---------- SUPPLIED DATA

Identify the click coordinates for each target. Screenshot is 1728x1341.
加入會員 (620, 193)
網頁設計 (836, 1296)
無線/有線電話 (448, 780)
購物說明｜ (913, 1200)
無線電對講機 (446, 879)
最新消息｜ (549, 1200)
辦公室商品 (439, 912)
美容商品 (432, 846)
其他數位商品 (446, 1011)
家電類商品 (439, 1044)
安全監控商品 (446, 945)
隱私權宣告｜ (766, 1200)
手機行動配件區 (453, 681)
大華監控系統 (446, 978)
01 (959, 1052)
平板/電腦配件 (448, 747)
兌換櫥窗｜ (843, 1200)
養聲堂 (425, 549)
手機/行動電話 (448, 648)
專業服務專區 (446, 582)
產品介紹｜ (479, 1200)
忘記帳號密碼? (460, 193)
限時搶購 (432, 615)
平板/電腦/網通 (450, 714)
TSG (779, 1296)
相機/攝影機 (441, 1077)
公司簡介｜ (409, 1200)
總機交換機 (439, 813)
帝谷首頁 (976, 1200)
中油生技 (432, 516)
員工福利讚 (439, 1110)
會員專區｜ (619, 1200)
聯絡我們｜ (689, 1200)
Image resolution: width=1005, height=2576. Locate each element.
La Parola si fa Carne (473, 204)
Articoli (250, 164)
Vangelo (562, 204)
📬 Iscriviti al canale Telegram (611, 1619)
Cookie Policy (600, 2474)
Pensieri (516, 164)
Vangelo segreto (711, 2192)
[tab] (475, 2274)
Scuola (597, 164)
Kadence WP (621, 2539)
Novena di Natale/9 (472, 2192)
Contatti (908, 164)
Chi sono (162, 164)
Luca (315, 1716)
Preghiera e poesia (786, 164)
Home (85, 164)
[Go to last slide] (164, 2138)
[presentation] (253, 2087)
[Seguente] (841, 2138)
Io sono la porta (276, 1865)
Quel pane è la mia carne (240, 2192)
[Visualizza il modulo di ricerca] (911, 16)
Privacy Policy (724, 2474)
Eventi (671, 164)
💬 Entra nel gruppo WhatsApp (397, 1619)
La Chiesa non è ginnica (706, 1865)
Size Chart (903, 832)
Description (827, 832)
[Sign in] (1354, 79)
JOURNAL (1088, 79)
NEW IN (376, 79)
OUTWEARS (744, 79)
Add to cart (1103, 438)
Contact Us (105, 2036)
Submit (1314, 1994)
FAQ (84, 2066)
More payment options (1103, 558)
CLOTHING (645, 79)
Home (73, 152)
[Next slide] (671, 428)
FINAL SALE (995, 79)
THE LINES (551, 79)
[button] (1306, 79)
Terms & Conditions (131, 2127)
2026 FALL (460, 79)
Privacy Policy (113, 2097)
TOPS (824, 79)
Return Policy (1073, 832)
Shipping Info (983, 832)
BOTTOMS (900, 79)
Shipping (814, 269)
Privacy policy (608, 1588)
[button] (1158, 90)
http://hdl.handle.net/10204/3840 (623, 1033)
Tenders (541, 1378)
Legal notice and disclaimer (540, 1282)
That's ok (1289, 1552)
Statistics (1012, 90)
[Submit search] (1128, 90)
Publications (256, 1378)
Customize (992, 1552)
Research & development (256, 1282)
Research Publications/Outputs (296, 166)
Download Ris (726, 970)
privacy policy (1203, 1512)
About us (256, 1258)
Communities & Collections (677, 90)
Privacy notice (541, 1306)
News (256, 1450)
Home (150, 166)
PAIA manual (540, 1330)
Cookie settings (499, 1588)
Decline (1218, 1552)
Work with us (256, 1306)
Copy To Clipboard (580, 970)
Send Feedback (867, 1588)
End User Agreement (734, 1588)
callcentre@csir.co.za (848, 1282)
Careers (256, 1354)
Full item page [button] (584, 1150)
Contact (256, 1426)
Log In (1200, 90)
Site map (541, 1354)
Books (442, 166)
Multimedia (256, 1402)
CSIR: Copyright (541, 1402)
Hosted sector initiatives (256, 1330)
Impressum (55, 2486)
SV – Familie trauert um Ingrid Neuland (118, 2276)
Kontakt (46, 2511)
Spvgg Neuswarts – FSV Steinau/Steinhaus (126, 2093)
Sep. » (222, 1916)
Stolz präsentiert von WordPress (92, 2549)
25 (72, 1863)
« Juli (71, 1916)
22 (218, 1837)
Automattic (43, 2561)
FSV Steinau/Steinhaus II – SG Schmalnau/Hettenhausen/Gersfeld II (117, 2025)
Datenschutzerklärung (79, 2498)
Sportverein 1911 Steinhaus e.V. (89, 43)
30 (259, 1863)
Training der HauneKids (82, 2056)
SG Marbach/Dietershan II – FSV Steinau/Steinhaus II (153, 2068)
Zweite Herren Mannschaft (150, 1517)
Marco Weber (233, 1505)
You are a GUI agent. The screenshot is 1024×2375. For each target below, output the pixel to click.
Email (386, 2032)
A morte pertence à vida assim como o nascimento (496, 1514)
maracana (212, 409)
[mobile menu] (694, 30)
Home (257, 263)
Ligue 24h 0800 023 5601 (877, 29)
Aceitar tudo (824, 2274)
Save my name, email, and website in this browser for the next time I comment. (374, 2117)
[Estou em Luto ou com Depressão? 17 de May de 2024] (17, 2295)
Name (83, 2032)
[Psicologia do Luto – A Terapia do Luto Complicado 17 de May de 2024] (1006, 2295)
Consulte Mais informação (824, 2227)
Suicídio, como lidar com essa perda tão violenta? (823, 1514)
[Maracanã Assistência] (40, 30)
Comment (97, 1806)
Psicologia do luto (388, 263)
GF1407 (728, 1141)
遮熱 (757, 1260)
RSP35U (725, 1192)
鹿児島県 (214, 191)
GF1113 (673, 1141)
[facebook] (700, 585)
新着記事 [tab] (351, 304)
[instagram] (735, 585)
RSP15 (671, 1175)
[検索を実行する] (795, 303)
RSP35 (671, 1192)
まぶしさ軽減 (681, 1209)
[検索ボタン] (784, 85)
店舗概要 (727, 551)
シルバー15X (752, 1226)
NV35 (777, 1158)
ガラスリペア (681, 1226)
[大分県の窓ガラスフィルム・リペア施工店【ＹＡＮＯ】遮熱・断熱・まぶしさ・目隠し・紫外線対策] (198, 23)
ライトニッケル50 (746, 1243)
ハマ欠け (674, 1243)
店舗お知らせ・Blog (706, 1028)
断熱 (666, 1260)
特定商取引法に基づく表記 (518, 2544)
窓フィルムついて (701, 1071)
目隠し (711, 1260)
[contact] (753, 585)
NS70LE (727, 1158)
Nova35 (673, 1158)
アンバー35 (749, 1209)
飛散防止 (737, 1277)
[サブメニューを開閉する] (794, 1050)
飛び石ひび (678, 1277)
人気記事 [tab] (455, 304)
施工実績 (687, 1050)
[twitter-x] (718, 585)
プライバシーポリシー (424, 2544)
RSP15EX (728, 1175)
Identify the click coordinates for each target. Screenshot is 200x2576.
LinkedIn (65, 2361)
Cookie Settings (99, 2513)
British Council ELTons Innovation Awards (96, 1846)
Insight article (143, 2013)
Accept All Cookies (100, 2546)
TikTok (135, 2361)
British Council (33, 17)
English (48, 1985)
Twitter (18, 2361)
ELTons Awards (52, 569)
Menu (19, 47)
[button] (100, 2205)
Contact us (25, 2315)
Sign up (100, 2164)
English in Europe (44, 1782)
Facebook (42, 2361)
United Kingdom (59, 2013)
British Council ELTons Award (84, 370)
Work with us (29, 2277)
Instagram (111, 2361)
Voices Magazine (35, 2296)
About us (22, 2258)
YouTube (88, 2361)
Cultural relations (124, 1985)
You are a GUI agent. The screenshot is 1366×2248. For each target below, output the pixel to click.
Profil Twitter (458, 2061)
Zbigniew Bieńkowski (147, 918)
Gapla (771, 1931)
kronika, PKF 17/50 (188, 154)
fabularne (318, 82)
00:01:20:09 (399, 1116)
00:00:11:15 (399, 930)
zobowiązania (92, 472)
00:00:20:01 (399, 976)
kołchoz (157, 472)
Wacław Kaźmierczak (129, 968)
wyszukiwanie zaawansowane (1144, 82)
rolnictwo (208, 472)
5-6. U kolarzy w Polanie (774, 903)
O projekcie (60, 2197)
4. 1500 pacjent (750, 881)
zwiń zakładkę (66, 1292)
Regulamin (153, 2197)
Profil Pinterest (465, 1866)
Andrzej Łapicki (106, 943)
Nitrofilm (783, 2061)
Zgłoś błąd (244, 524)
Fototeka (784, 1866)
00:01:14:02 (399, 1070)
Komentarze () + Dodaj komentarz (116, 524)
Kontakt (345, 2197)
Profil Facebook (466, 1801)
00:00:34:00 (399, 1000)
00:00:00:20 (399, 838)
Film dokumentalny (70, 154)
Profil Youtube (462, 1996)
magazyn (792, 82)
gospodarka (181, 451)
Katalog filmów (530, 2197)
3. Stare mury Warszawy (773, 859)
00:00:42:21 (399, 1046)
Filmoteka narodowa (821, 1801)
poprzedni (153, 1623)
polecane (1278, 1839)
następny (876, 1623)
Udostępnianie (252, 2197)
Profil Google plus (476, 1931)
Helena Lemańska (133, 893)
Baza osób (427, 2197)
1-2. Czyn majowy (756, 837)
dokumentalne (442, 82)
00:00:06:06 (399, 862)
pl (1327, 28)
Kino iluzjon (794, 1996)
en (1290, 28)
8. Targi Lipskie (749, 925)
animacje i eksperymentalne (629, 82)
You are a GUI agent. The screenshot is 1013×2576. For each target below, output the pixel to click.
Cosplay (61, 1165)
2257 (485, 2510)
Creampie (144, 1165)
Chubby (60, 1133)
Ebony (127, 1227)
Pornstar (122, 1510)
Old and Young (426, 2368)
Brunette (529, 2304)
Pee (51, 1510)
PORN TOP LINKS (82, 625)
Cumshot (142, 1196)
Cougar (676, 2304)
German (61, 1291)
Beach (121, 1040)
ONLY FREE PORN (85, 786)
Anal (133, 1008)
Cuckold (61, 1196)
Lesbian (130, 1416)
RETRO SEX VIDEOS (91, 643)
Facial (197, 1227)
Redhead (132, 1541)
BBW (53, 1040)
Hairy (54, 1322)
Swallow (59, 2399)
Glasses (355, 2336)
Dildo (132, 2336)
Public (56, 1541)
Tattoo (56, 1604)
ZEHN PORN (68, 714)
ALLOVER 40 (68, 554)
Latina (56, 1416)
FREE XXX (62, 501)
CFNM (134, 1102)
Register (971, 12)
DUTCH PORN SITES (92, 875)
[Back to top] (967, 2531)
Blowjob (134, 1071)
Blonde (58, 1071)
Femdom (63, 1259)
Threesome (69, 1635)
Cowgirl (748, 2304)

--------------------

§ **YOUR ASSIGNMENT**: Out of the data above, set down the lines from the one with "Full item page [button] (584, 1150)" to the one with "Save my name, email, and", both included, exactly as written and with no additions.

§ **RESPONSE TO THE EXERCISE**:
Full item page [button] (584, 1150)
Contact (256, 1426)
Log In (1200, 90)
Site map (541, 1354)
Books (442, 166)
Multimedia (256, 1402)
CSIR: Copyright (541, 1402)
Hosted sector initiatives (256, 1330)
Impressum (55, 2486)
SV – Familie trauert um Ingrid Neuland (118, 2276)
Kontakt (46, 2511)
Spvgg Neuswarts – FSV Steinau/Steinhaus (126, 2093)
Sep. » (222, 1916)
Stolz präsentiert von WordPress (92, 2549)
25 (72, 1863)
« Juli (71, 1916)
22 (218, 1837)
Automattic (43, 2561)
FSV Steinau/Steinhaus II – SG Schmalnau/Hettenhausen/Gersfeld II (117, 2025)
Datenschutzerklärung (79, 2498)
Sportverein 1911 Steinhaus e.V. (89, 43)
30 (259, 1863)
Training der HauneKids (82, 2056)
SG Marbach/Dietershan II – FSV Steinau/Steinhaus II (153, 2068)
Zweite Herren Mannschaft (150, 1517)
Marco Weber (233, 1505)
You are a GUI agent. The screenshot is 1024×2375. For each target below, output the pixel to click.
Email (386, 2032)
A morte pertence à vida assim como o nascimento (496, 1514)
maracana (212, 409)
[mobile menu] (694, 30)
Home (257, 263)
Ligue 24h 0800 023 5601 (877, 29)
Aceitar tudo (824, 2274)
Save my name, email, and website in this browser for the next time I comment. (374, 2117)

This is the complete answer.